» Task directions
Lines from the one containing "Where should I click to: Click" through the final line of the records below are needed, copied exactly, with no pictures.

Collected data
* * *
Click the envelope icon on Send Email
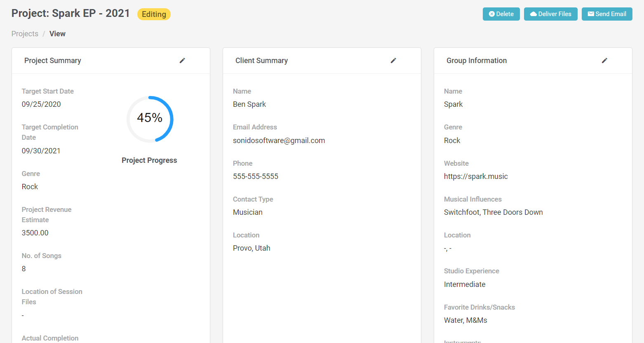point(591,14)
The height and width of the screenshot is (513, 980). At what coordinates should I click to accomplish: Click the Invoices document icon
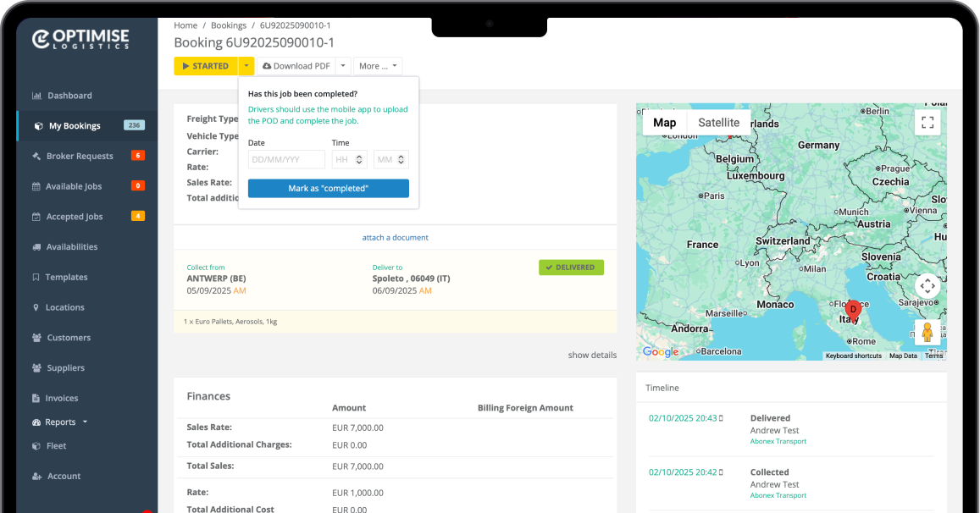tap(37, 398)
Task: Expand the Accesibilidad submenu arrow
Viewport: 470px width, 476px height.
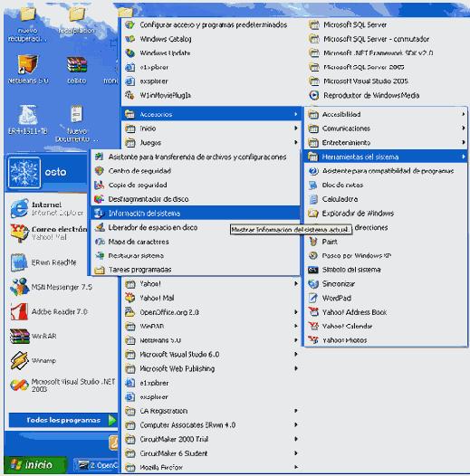Action: click(x=463, y=114)
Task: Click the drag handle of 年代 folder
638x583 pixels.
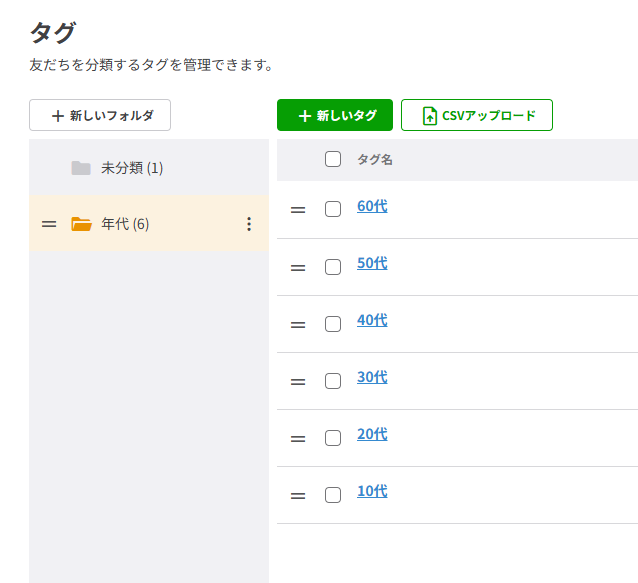Action: coord(49,224)
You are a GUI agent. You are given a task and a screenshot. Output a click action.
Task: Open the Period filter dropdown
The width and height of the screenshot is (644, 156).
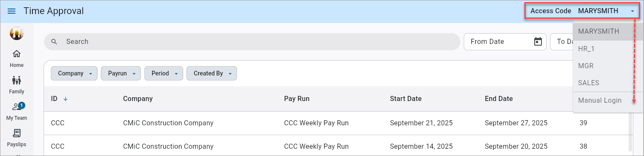[164, 73]
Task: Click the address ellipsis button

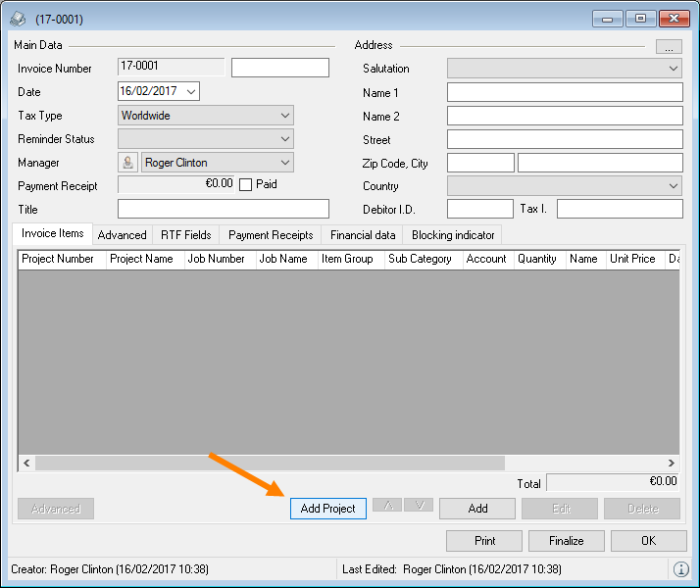Action: click(x=669, y=46)
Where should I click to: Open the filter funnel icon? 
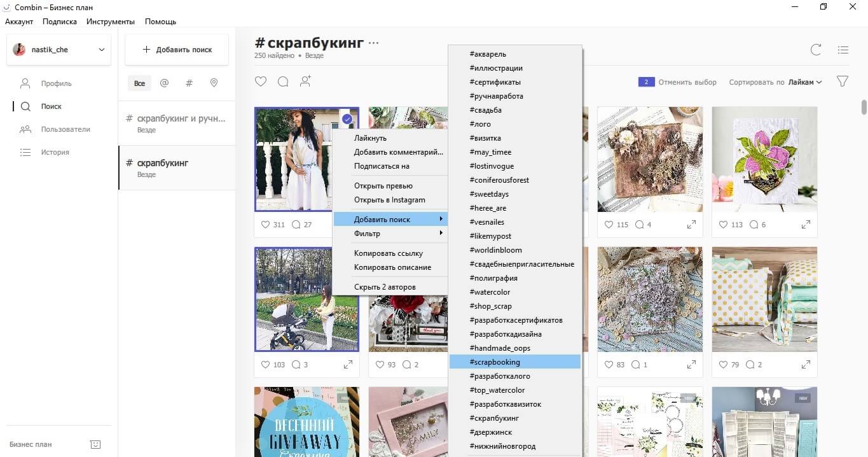(843, 81)
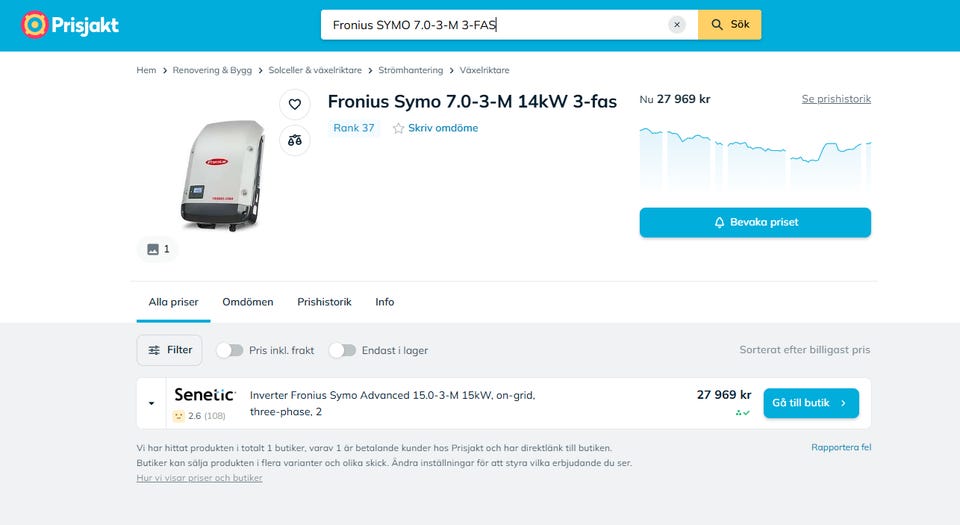960x525 pixels.
Task: Click the compare product scale icon
Action: (294, 141)
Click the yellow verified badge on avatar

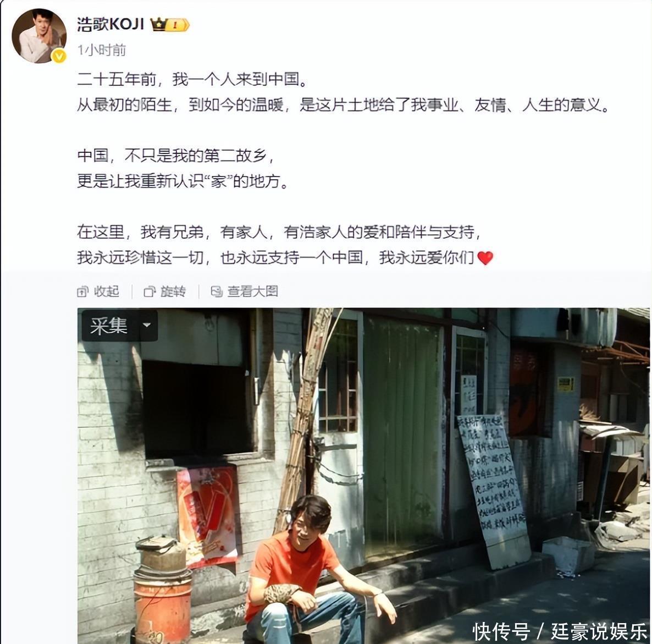point(59,56)
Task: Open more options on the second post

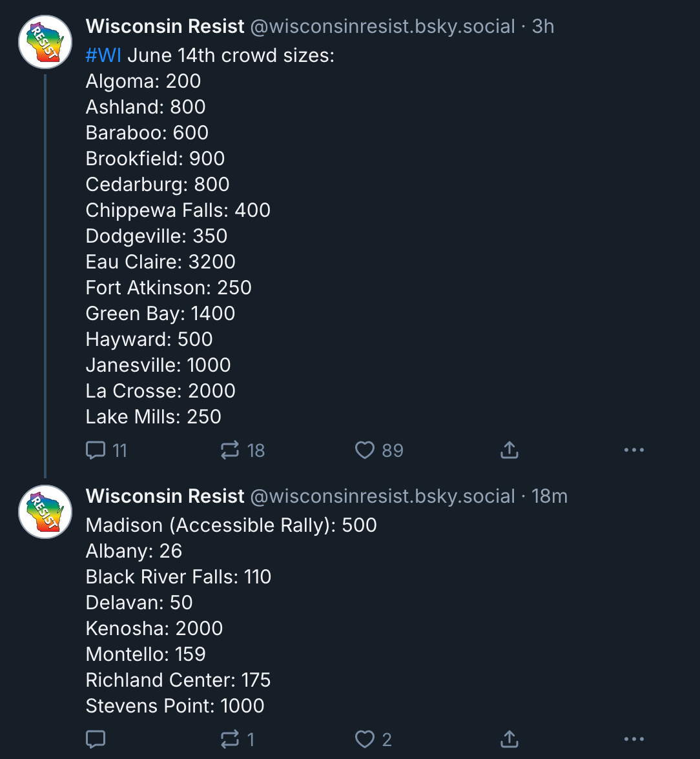Action: (x=634, y=739)
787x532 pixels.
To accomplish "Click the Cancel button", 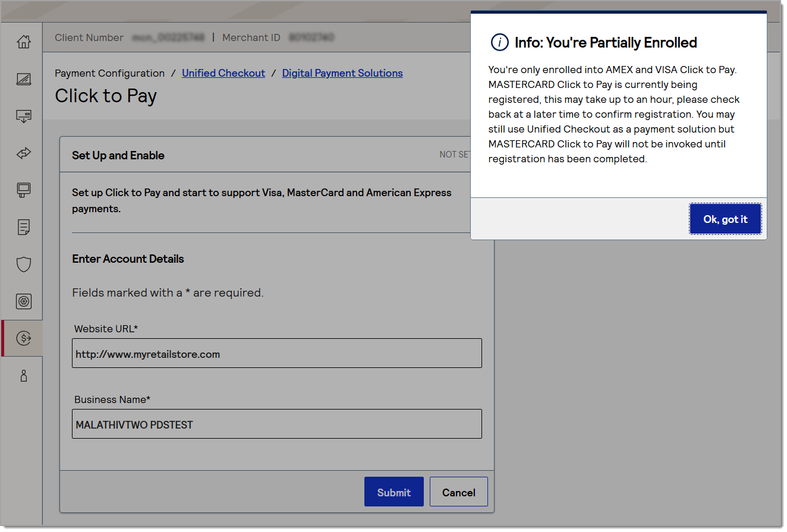I will tap(458, 492).
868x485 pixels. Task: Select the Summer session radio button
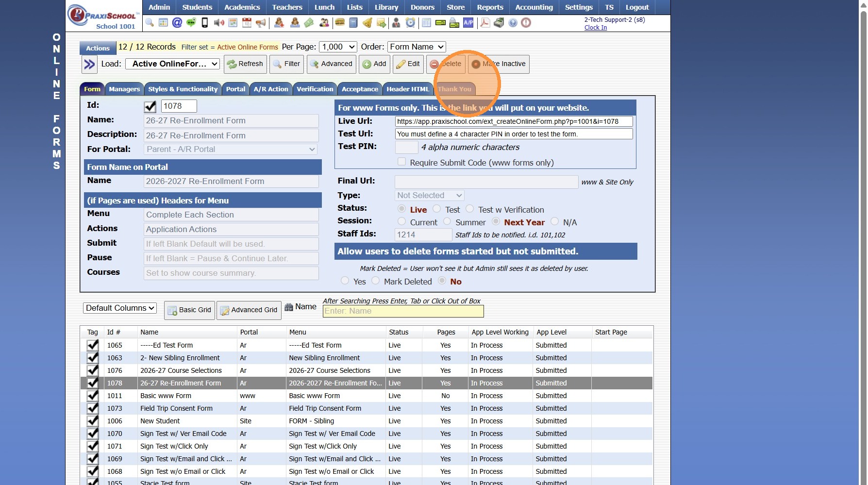click(x=447, y=221)
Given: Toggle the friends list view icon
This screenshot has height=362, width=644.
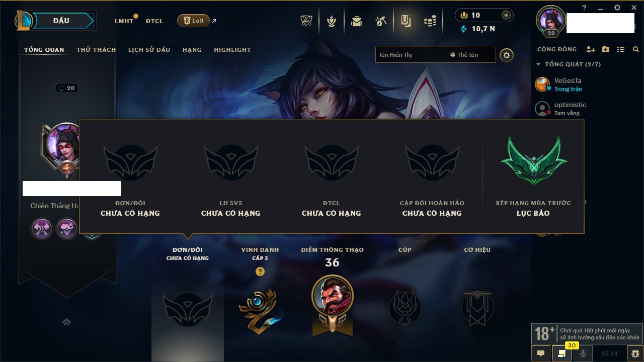Looking at the screenshot, I should (x=621, y=49).
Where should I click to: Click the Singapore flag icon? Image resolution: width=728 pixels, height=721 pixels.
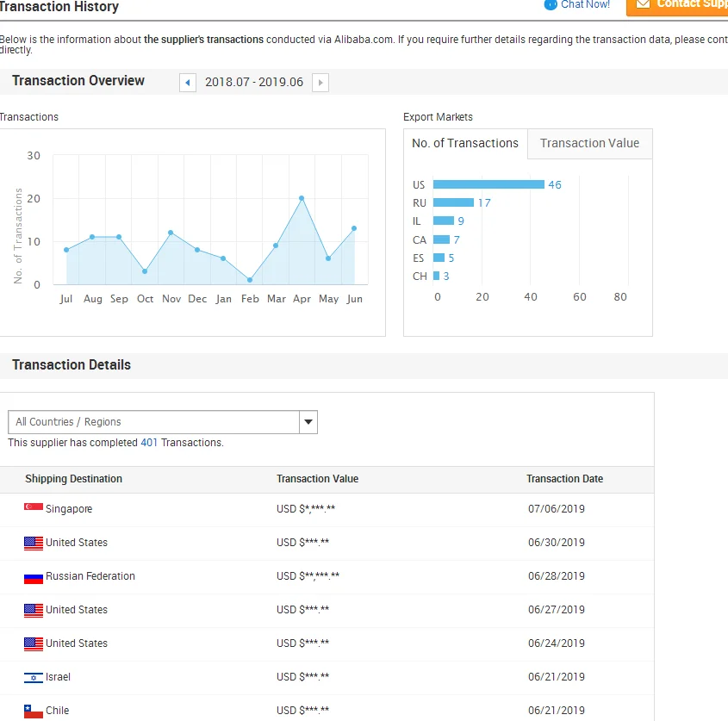click(34, 508)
* * *
» Reply
Where should I click to: Click the Singapore flag icon? Image resolution: width=728 pixels, height=721 pixels.
click(34, 508)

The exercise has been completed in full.